2) To evaluate the impact of common rends of globalization which link societies and encourage convergence between national models of multicultural integration.
Table of Contents
Part 1. Migration and Minorities: The Diversity of Experiences with Diversity. 1. The Crossing and Blurring of Boundaries in International Migration: Challenges for Social and Political Theory. Rainer Bauböck. 2. Temporal and Spatial Aspects of Multiculturality: Reflections on the Meaning of Time and Space in Relation to the Blurred Boundaries of Multicultural Societies. Charles Westin. 3. Changing Representations of the Other in France: The Mirror of Migration. Catherine de Wenden. 4. Multiculturalism à la Canadian and Intégration à la Québécoise: Transcending their Limits. Danielle Juteau, Marie McAndrew and Linda Pietrantonio. 5. The Israeli Experience in Multiculturalism. Eliezer Ben-Rafael. 6. Multiculturalism from Above: Italian Variations on a European Theme. Giovanna Zincone. 7. Egalitarian Multiculturalism: Institutional Separation and Cultural Pluralism. Veit Bader. Part 2. Groups, Rights and Citizenship in Multicultural Contexts. 8. Globalization and the Ambiguities of National Citizenship. Stephen Castles. 9. Cultural Pluralism and the Subversion of the ‘Taken-for-Granted’ World. Maria Markus. 10. Toleration as the Public Acceptance of Difference. Anna Elizabetta Galeotti. 11. How Can Collective Rights and Liberation Be Reconciled? Daniel M. Weinstock. 12. Bridging the Gap: Citizenship in Europe and Asia. Alastair Davidson. 13. Tensions of Citizenship in an Age of Diversity: Reflections on Territoriality, Cosmopolitanism and Symmetrical Reciprocity. John Rundell. 14. Self-Representation and the Representation of the Other. Agnes Heller.

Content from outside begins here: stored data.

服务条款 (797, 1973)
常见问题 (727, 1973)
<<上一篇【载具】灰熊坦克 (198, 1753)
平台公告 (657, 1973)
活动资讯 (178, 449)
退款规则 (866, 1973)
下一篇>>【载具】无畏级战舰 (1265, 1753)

Rainer Baubock is senior researcher at the Institute for European Integration Research of Austrian Academy of Sciences in Vienna and is professor at the European University of Florence. Previous publications: Transnational Citizenship (1994), From Aliens to citizens (1994), The Challenge of Diversity (1996), Blurred Boundaries (1998), Migration and Citizenship (2006). John Rundell is Principal Honorary and Associate Professor and Reader in Social Theory at The University of Melbourne, Australia. He is the author of The Origins of Modern Social Theory from Kant to Hegel to Marx, the editor of Aesthetics and Modernity: Essays by Agnes Heller, and the co-editor of Between Totalitarianism and Postmodernity; Rethinking Imagination: Culture and Creativity; Culture and Civilization: Classical and Critical Readings; Blurred Boundaries: Migration, Ethnicity, Citizenship; Critical Theory After Habermas: Encounters and Departures; Contemporary Perspectives in Social and Critical Philosophy; and Recognition, Work, Politics: New Directions in French Critical Theory.